Gestresster Unternehmer trifft nach einer Autopanne in den Bergen auf einen kauzigen Einsiedler. Aus dieser Ausgangssituation entwickelt sich im neuen Film von Éric Besnard zunächst eine herzliche Abneigung und dann eine unwahrscheinliche Männerfreundschaft. Denn so unterschiedlich sind die beiden Männer gar nicht ...

An einem schönen Sommertag in den Savoyen treffen sie auf einander: Der erfolgreiche Unternehmer Vincent (Lambert Wilson), der sich bei einer kleinen Spritztour in seinem Cabriolet vom Stress des Alltags erholen möchte und der wortkarge Pierre (Grégory Gadebois), der ohne Telefon und Internet in einem idyllischen Holzhaus am Berghang lebt.

Erzwungene Schicksalsgemeinschaft

Der mondäne Jetsetter und der kauzige Eremit: Zu sagen haben sich die beiden erstmal nicht viel. Doch weil der Motor von Vincents Sportwagen ausgerechnet vor Pierres Unterkunft seinen Geist aufgegeben hat, werden sie trotzdem zu einer Schicksalsgemeinschaft. Und hat nicht der große Homer gesagt, dass man Fremden gegenüber immer Gastfreundschaft zeigen sollte, weil es sich bei ihnen auch um verkleidete Götter handeln könnte?

Die einfachen Dinge sind gar nicht so einfach

Auch nach der Reparatur seines Wagens taucht Vincent immer wieder vor Pierres Behausung auf und beginnt schon bald, dem Einsiedler mächtig auf die Nerven zu gehen. Möchte sich der ungebetene Gast tatsächlich nur von den Belastungen seines Manager-Alltags erholen? Oder führt er was ganz anderes im Schilde? Je länger der Film dauert, desto klarer wird es, dass die beiden Männer mehr verbindet als man zunächst ahnt.

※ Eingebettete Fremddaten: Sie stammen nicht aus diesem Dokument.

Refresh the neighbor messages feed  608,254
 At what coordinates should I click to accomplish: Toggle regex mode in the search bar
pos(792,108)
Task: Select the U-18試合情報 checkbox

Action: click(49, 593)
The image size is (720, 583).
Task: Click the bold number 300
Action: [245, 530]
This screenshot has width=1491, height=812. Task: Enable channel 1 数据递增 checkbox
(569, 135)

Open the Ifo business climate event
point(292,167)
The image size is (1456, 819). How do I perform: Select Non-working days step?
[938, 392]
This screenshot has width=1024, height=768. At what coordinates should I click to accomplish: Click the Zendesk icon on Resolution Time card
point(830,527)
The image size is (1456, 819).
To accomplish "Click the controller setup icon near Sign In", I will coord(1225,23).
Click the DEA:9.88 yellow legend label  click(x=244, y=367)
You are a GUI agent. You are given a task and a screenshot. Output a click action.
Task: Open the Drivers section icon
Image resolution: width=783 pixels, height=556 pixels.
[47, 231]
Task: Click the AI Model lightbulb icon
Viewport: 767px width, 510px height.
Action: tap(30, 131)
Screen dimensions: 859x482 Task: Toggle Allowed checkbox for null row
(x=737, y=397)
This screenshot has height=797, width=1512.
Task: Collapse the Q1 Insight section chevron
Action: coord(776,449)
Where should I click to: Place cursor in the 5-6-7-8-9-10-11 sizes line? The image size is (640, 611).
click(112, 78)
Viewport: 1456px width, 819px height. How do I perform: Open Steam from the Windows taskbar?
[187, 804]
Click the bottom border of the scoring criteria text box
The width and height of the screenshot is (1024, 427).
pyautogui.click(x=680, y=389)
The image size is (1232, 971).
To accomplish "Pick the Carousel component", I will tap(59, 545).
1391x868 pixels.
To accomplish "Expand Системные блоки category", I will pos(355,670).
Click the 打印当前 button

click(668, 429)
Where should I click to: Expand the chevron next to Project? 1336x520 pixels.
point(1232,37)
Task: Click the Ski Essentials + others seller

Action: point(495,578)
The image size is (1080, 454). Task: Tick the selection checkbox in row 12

Und wer die "einfachen Dinge" liebt, muss nicht zwingend ein einfacher Charakter sein.

Bukolische Landschaften

Egal, ob "Birnenkuchen mit Lavendel" oder "À la Carte!" – in den Filmen von Éric Besnard ist die Welt noch in Ordnung. Die Kamera (Jean-Marie Dreujou) schwelgt in bukolischen Landschaften, während knorrige Menschen ihrer Arbeit nachgehen und ab und zu knorrige Sätze von sich geben.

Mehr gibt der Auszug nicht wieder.